## DATA
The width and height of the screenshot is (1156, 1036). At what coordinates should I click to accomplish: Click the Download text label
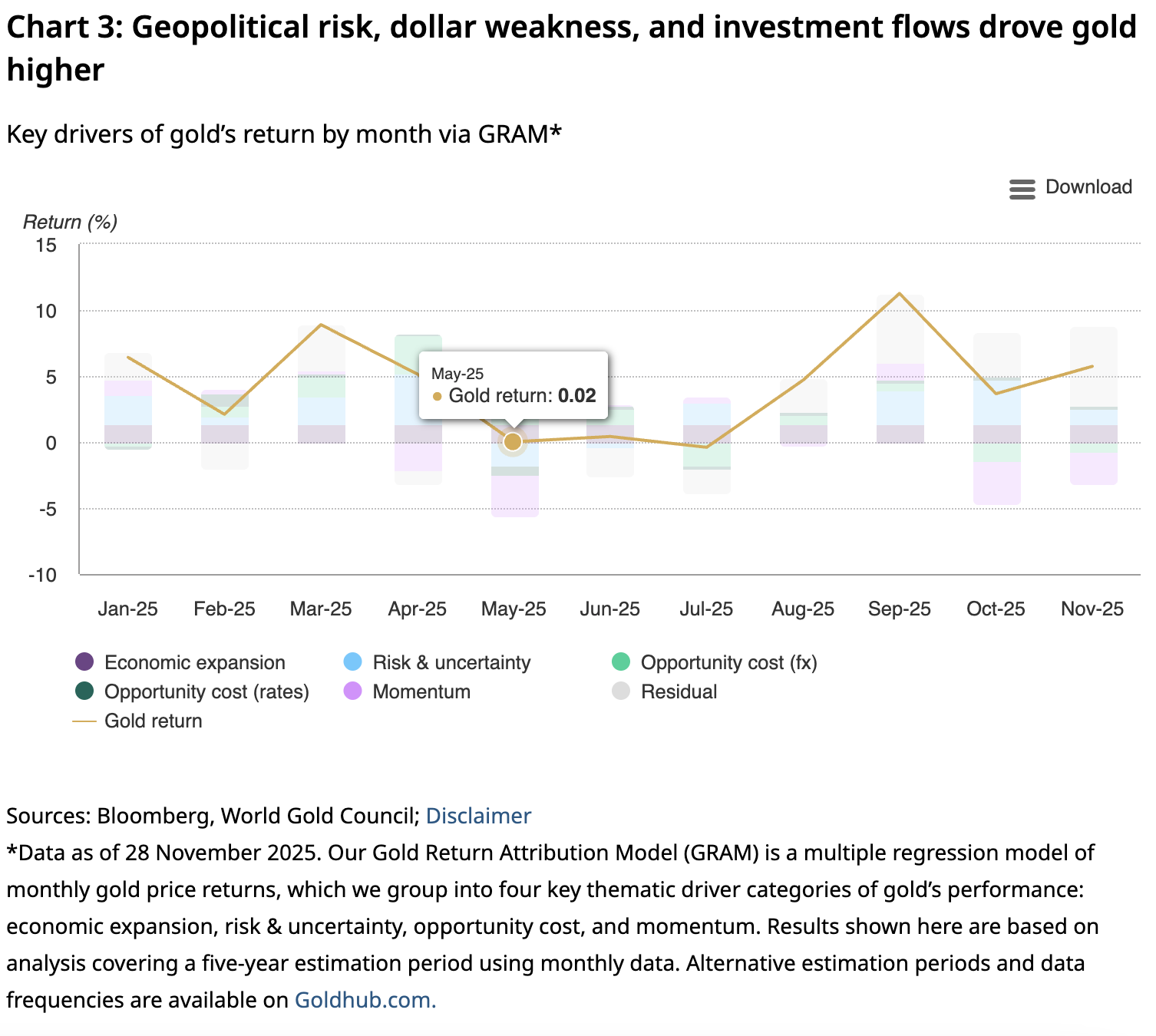tap(1088, 187)
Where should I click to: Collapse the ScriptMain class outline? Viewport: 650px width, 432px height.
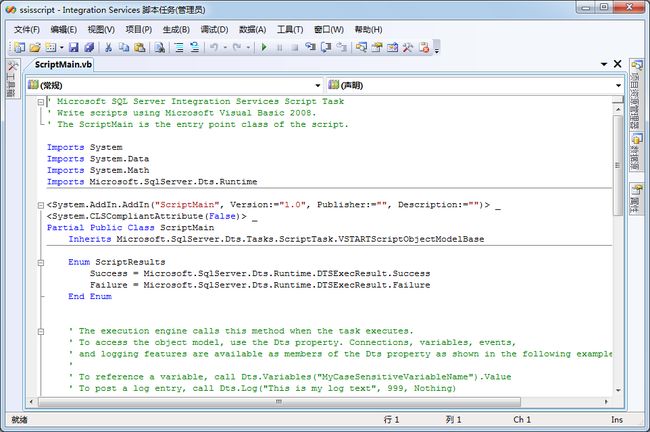(x=41, y=205)
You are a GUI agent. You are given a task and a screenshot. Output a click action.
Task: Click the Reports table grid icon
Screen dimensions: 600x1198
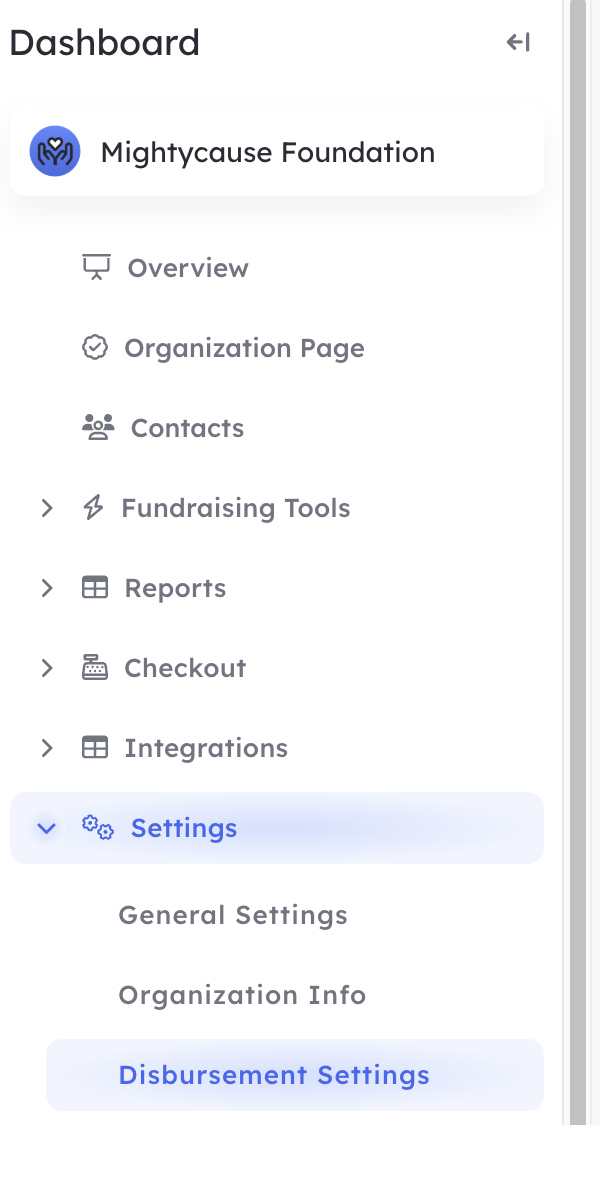click(95, 588)
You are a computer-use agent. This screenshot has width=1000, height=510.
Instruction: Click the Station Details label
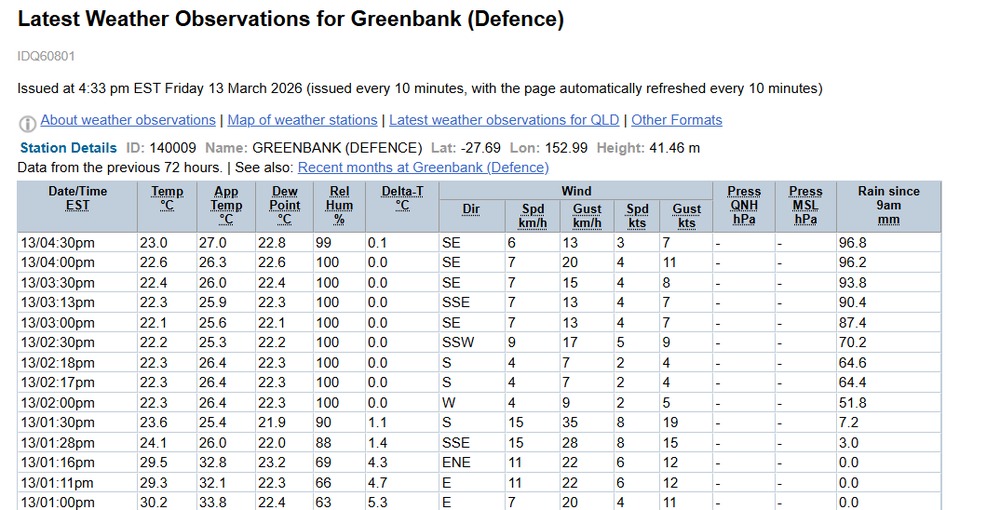(69, 148)
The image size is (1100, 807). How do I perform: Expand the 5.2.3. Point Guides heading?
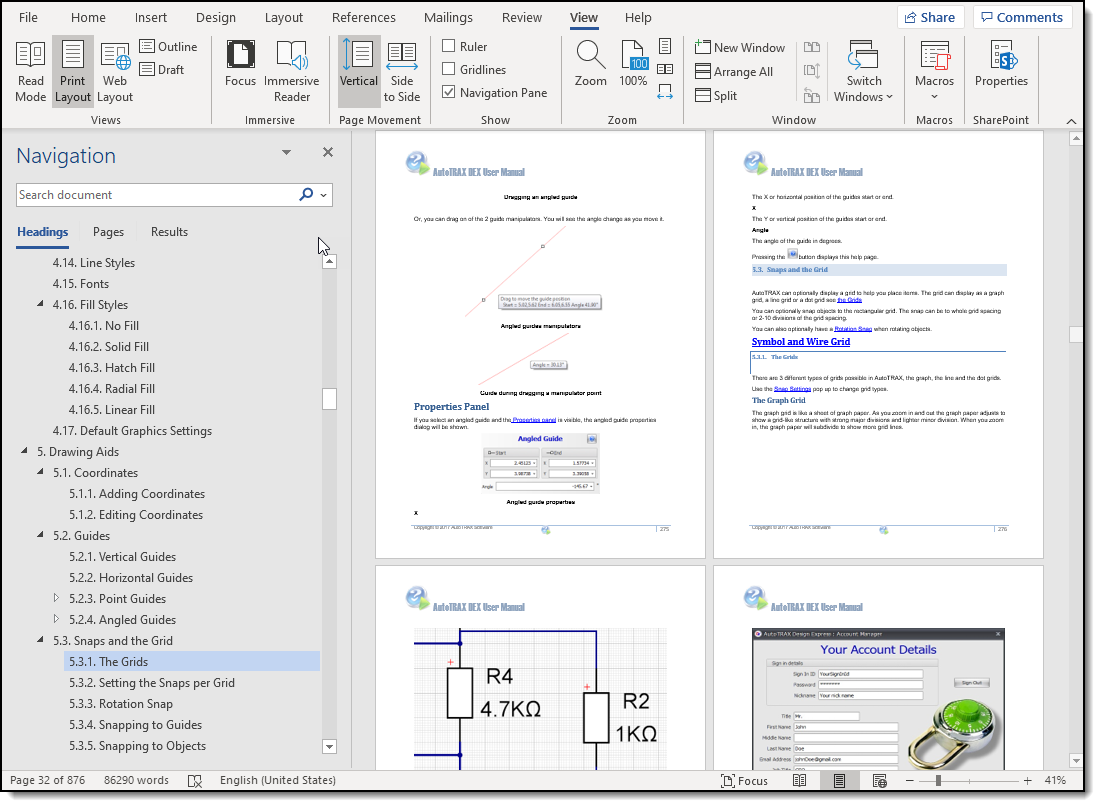pos(57,599)
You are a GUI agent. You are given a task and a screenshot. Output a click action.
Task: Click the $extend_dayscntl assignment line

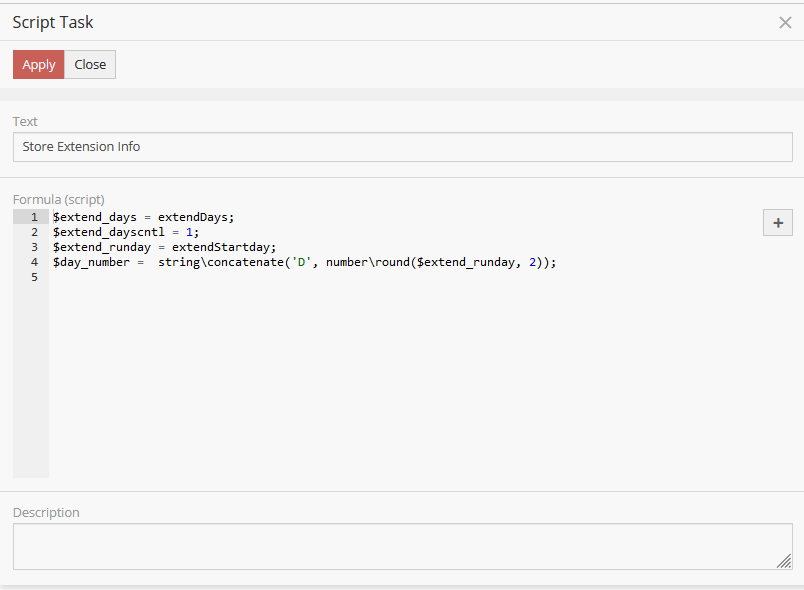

## WHAT NEEDS TO BE DONE
Repeat, exactly and only, the lines from the one containing "Screen dimensions: 600x1198" through the final line of the data, both ends included, leaving out any picture.

## RESULT OF THE EXERCISE
Screen dimensions: 600x1198
click(95, 588)
You are a computer-use agent. This screenshot has width=1000, height=510.
Instruction: Click the Station Details label
(69, 148)
The image size is (1100, 807). How do I perform: Expand the 5.2.3. Point Guides heading?
pos(57,599)
You are a GUI agent. You are given a task and a screenshot. Output a click action.
Task: Click the $extend_dayscntl assignment line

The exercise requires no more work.